September 20, 2013
Walter Wintermute Visit
Coach and player Walter Wintermute from North Carolina visited MDTTC last night. He'd emailed in advance, saying he would be in town for a business trip, and wanted to observe our coaching. So he watched while I ran a one-hour session with five beginning junior players. Then he watched some of our top juniors in training (Crystal Wang, Derek Nie, Nathan Hsu, others), and played a practice match with another local top junior (Josh Tran). Then we talked table tennis coaching for half an hour. He's been coaching more and more and wanted to see how we did it. So I went over the various techniques used for coaching juniors, as well as how we ran the sessions, the games we played at the end, etc.
Walter and I go way back. In early 1977, when I was 17 and had been playing about a year, I was rated 1480; he was rated just a few points lower and was two years younger. We played in three finals in a tournament in Virginia - I believe it was Under 1500, Under 1600, and Under 1700. He won two of them, alas. Later that year we would both shoot up in ratings to 1900. Two years later, in 1979, I would move to North Carolina for two years, where I would play Walter regularly on weekends and at the monthly tournaments.
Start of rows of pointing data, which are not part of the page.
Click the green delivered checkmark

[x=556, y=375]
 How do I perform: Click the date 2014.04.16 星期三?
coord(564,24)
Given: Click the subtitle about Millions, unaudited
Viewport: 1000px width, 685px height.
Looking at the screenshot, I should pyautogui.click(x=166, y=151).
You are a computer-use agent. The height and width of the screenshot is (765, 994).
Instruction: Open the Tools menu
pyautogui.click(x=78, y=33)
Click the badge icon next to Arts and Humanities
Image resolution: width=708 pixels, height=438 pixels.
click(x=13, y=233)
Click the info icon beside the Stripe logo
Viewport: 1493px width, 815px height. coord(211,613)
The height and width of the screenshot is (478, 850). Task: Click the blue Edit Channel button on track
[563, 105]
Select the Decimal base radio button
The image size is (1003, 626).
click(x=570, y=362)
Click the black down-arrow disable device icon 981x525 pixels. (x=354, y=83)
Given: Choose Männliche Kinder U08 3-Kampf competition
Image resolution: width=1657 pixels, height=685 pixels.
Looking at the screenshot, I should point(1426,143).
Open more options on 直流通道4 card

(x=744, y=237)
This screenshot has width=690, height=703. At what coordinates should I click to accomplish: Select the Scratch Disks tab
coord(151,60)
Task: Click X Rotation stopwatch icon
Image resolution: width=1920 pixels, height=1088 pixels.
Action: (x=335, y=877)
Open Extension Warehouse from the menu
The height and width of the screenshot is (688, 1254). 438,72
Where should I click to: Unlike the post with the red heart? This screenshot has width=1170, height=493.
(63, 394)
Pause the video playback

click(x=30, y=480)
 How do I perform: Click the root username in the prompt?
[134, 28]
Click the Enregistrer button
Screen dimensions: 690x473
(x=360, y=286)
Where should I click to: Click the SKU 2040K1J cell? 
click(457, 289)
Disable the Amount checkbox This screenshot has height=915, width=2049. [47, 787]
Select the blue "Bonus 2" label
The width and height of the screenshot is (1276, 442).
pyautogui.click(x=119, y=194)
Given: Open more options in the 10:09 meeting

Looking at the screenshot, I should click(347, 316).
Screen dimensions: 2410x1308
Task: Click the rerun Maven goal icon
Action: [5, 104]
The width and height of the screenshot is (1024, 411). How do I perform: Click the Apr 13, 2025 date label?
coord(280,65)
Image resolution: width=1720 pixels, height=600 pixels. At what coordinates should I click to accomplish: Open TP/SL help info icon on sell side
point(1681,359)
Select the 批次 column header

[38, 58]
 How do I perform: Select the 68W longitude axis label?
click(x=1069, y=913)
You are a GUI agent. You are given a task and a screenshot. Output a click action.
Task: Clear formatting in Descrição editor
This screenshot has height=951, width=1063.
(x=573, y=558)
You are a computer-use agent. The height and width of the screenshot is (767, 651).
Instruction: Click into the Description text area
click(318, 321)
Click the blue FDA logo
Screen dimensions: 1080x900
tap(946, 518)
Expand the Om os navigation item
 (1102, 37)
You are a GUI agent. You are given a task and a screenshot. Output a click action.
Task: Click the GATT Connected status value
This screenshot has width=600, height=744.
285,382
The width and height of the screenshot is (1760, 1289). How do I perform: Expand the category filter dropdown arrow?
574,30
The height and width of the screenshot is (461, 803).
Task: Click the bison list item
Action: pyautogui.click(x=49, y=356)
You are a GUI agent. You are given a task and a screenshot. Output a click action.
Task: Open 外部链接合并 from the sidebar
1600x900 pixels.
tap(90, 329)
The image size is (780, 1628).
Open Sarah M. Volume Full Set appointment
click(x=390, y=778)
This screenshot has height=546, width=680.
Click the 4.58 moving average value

The last two years his son, David, 15, has been coming to our camps. He has an unearthly resemblance to his dad from 35 or so years ago, so it's sort of nostalgic when I work with him.
Looping Seniors
Sometimes a student surprises you. Yesterday I was coaching an older player, one of the few non-juniors I'm coaching . He had some major technique problems with his forehand, and we'd been working for a few weeks on fixing them. His backhand, however, was pretty good. His overall level was about 1200 or so. I decided it was time to start him on looping. I figured we'd start with the backhand loop against backspin and spend a few weeks on that before moving on to the forehand loop, where I figured we'd have some problems.
So I went over the backhand loop stroke with him, making sure he had the technique down before actually hitting anything. Then I began feeding him multiball to his backhand with backspin. And he picked it up immediately! I was pleasantly surprised, but not shocked as he did have a pretty good backhand. We worked on it for perhaps 8-10 minutes, and I told him he should make that a strength.
Then, with about 15 minutes left in the session, I asked if he wanted to focus on serves the rest of the way or start work on the forehand loop. He wanted to try looping. So, weeks ahead of schedule, I went over the forehand loop with him, again making sure he had the technique down before hitting anything. Then I began fed him multiball. The very first shot - wham, a perfect loop! Okay, not perfect; he tended to stroke from the shoulder, and hit inside-out. But it looked like one of Timo Boll's patented inside-out forehand loops! We worked on it for ten minutes, and he did the shot over and over, no problem. I was severely impressed. We're going to continue working on these shots so that he can serve and loop from both wings against any push return. And then - dare I say it? - looping out of the rally? Or even counterlooping???
Message from Saive
Here's a video interview (7:19) from Belgium superstar Jean-Michel Saive, former world #1. He talks about his beginning, coaches, the importance of talent, and family.
Ellen Degeneres Surprises Tour Group with Private Ping Pong Tour
Here's the story and video (4:59) from Table Tennis Nation.
Adam Hugh's Second Entry
Yesterday I linked to Adam Hugh's entry to the ITTF Trick Shot Competition. He has a second entry (1:17). He wrote of this one, "This is my 2nd submission. Actually it was the first one I recorded and was originally intended to be a test for the camera but I figured what the heck." Here's the page showing videos entered so far.
Adam Bobrow's 40-Shot Dialog Rally
Here's the video (60 sec) as he lobs away. (Spoilers ahead!) The smasher (Sherwin Afshar) yells something like "Foo-aw!" over and over, and Adam does it right back. Then the dialog begins: "Die!" "No." "Die!" "Not yet." "Die!" "Why?" It all ends with - you guessed it - an edge ball.